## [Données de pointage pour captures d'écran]
• • •

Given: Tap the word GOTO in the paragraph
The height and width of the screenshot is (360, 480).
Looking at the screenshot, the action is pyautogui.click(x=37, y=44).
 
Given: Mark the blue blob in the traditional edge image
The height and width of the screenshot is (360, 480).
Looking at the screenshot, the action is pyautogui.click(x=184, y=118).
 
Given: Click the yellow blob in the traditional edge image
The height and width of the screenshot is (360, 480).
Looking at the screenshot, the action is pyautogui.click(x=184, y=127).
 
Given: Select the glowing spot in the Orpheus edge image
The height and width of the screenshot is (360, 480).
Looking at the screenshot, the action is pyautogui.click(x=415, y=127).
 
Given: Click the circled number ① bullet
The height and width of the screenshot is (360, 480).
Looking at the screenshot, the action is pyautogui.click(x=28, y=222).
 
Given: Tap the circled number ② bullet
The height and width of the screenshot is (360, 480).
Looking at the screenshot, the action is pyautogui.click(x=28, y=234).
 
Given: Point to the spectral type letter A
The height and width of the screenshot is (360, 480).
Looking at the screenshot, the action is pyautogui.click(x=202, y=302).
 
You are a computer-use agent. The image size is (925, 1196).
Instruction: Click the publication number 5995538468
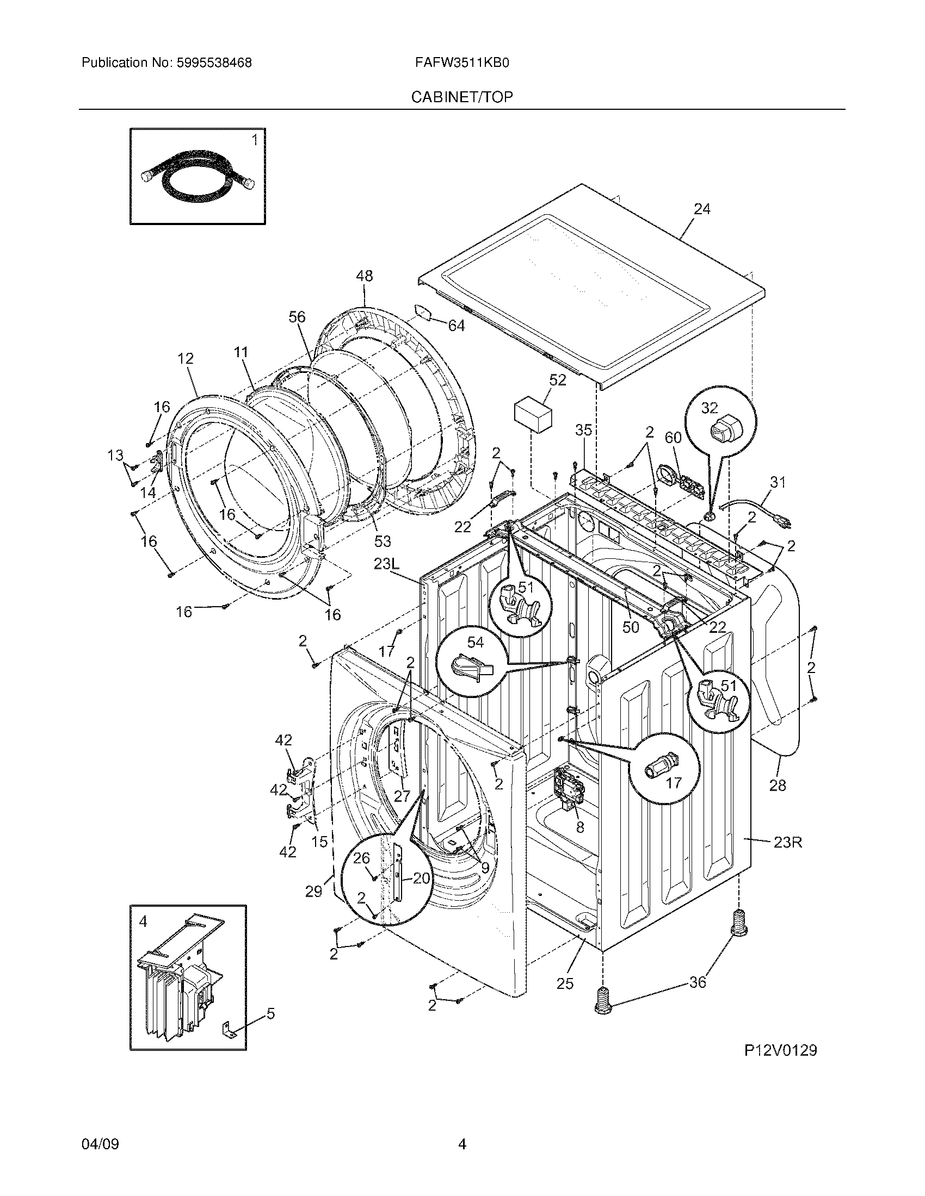214,63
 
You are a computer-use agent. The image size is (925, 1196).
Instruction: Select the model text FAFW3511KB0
462,63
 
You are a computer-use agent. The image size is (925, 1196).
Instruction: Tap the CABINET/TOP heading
462,97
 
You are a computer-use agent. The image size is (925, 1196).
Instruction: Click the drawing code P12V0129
780,1051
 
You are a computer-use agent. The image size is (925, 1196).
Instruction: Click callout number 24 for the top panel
702,209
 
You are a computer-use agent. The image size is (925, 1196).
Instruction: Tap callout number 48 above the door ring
364,277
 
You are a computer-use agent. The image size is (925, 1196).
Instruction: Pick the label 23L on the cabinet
388,564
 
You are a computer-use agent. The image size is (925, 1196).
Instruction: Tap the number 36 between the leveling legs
697,982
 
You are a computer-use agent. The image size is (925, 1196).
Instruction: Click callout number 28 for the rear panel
777,786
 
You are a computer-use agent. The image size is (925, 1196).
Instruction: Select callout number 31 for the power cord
778,482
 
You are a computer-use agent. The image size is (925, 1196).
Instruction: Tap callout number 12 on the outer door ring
185,359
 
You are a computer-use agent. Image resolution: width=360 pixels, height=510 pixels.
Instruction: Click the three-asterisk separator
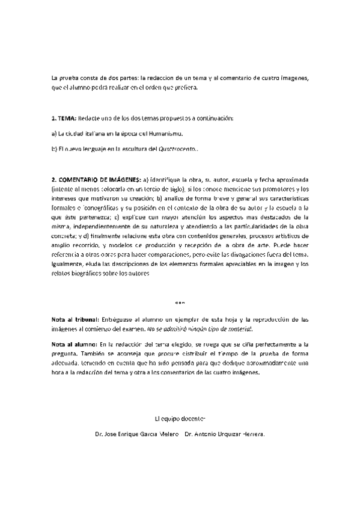click(180, 302)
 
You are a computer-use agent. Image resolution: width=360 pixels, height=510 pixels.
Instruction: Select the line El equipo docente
click(180, 417)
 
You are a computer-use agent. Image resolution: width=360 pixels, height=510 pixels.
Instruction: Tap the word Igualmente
click(67, 263)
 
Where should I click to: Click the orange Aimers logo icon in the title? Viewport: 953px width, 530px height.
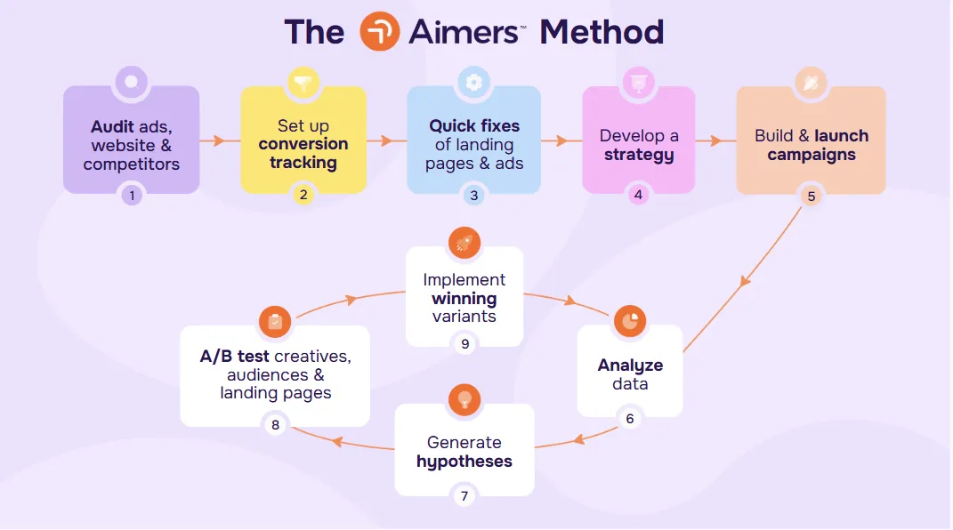tap(380, 32)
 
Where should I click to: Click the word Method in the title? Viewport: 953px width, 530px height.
tap(602, 33)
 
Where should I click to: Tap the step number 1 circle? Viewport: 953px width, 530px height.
tap(132, 194)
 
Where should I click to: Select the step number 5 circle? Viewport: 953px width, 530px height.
tap(811, 196)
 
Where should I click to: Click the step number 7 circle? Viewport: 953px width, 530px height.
tap(464, 494)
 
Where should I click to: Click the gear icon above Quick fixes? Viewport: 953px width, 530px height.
tap(473, 83)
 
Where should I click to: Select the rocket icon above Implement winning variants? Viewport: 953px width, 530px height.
tap(464, 243)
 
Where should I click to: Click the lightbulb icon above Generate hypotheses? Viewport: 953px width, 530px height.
tap(464, 399)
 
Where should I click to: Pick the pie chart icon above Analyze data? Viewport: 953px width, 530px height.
tap(630, 323)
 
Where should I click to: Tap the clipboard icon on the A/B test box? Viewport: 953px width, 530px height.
tap(275, 322)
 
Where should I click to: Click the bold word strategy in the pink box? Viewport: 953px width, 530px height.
tap(639, 155)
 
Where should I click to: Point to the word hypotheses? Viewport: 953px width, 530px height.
tap(464, 462)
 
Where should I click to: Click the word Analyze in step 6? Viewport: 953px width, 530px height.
tap(630, 365)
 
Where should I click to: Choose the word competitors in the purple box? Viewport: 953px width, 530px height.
tap(132, 165)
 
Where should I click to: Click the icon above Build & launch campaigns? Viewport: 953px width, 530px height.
tap(811, 83)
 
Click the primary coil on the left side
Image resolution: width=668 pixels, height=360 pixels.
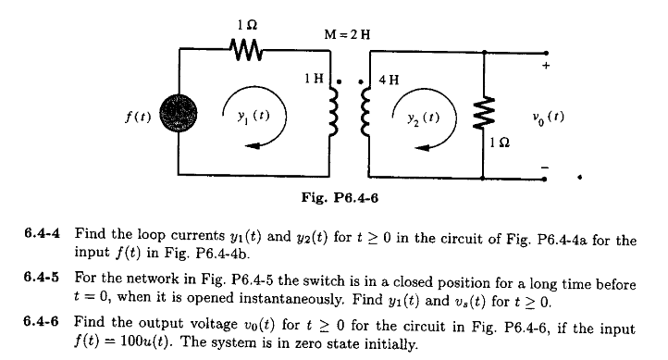(x=336, y=118)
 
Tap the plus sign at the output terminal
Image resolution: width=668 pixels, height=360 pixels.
(x=547, y=67)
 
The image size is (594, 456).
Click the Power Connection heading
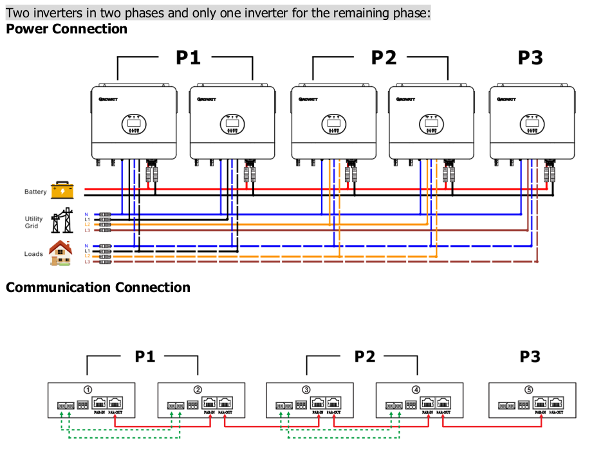(66, 29)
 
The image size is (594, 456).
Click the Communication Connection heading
(98, 287)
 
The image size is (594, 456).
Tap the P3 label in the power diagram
(530, 58)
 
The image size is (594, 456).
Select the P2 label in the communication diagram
(364, 356)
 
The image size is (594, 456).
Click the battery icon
(63, 190)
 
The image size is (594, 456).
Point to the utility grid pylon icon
(62, 221)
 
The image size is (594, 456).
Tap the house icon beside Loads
(60, 253)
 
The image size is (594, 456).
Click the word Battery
(35, 192)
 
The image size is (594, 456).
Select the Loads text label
(33, 254)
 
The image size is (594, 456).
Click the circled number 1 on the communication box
(88, 390)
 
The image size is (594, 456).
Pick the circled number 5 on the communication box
(528, 390)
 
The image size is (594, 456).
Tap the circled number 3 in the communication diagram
(306, 390)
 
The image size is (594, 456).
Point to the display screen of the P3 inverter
(531, 120)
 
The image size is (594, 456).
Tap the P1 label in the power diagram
(188, 58)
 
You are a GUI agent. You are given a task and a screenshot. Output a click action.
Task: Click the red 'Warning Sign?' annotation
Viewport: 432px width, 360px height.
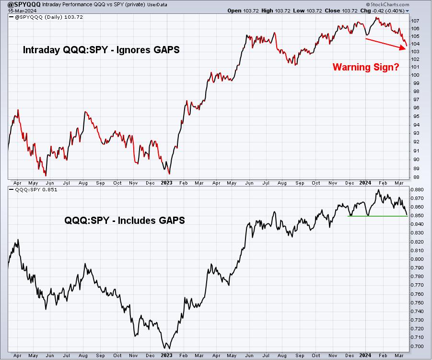point(366,67)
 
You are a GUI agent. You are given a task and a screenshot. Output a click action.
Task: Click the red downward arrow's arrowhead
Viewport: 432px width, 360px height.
point(403,48)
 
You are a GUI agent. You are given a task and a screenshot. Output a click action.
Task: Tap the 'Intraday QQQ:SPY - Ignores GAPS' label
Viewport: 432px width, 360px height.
point(101,50)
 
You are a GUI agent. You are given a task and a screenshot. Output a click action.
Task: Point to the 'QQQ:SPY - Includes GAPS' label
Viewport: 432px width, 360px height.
point(125,221)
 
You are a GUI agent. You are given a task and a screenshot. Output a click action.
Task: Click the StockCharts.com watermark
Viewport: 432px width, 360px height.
point(387,4)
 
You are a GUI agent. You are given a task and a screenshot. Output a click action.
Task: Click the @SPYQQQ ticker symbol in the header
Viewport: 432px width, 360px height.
point(24,4)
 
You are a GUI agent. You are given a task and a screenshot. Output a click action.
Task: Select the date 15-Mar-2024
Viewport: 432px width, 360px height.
point(22,11)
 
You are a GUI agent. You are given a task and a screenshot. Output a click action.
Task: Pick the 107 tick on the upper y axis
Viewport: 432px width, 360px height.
point(416,21)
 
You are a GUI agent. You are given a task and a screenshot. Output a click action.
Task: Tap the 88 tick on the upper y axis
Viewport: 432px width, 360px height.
point(416,177)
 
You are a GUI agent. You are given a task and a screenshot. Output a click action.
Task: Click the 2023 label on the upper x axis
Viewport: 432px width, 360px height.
point(166,183)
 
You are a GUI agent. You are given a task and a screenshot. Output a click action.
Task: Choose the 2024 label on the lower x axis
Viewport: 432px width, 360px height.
point(365,355)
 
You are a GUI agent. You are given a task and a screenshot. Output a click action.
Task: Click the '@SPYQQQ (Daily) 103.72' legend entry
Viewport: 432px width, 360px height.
point(46,17)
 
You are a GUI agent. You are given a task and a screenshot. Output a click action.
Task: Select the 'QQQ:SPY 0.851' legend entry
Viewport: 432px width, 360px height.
point(34,189)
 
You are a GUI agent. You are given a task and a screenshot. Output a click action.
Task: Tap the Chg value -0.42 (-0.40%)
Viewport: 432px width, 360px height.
point(387,11)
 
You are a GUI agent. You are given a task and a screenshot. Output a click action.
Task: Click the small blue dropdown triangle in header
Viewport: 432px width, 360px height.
point(407,11)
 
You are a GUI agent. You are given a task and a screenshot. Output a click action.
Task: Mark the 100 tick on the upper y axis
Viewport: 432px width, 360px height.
point(416,75)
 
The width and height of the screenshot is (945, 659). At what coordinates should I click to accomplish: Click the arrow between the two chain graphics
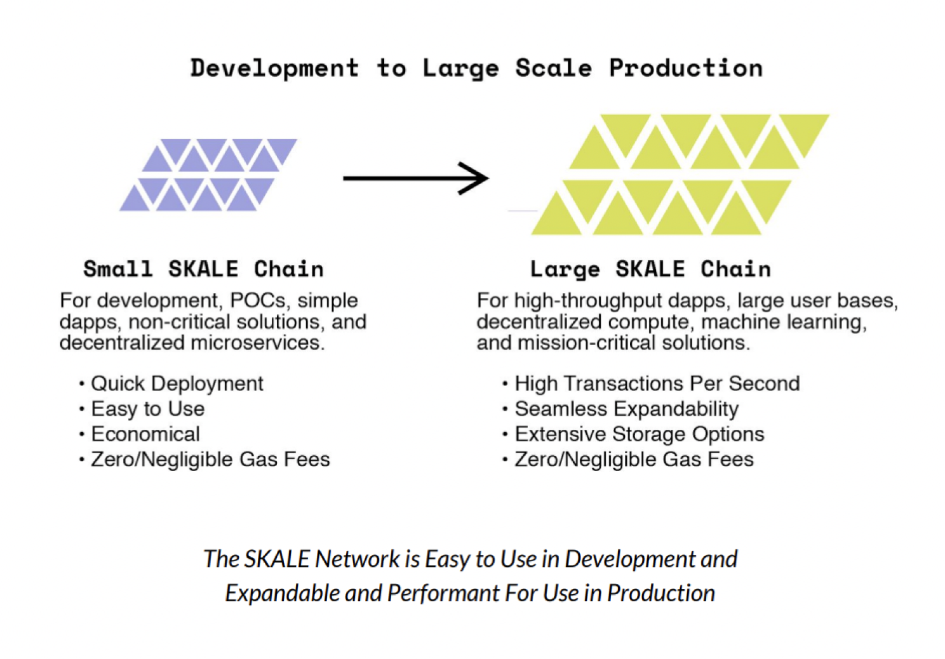pyautogui.click(x=416, y=178)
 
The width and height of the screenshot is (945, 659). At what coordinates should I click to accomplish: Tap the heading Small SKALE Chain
pyautogui.click(x=204, y=269)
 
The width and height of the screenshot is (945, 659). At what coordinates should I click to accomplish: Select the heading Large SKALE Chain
pyautogui.click(x=650, y=270)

• • •

## [Le problème]
Recopiez mot pour mot les lignes allant de celle qui contient « Where should I click to: Click the orange » à celle qui contient « tap(473, 83) », ces deux lignes comprises. Laissez les images de côté dans votre réponse, s'il vous plaît.

## [Réponse attendue]
Where should I click to: Click the orange Aimers logo icon in the title? Viewport: 953px width, 530px height.
tap(380, 32)
 
Where should I click to: Click the word Method in the title? Viewport: 953px width, 530px height.
tap(602, 33)
 
Where should I click to: Tap the step number 1 circle? Viewport: 953px width, 530px height.
tap(132, 194)
 
Where should I click to: Select the step number 5 circle? Viewport: 953px width, 530px height.
tap(811, 196)
 
Where should I click to: Click the step number 7 circle? Viewport: 953px width, 530px height.
tap(464, 494)
 
Where should I click to: Click the gear icon above Quick fixes? Viewport: 953px width, 530px height.
tap(473, 83)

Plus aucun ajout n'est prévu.